Task to complete:
Give the number of lines in the data below that contain "agent", with no other words.

------ Entries supplied ------

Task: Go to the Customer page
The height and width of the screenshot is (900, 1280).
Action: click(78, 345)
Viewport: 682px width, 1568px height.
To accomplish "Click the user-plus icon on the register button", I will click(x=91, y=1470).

------
------ Entries supplied ------

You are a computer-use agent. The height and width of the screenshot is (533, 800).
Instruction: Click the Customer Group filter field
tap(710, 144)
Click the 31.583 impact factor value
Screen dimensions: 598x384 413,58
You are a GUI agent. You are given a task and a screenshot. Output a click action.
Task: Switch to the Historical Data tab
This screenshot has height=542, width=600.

------

Response below:
2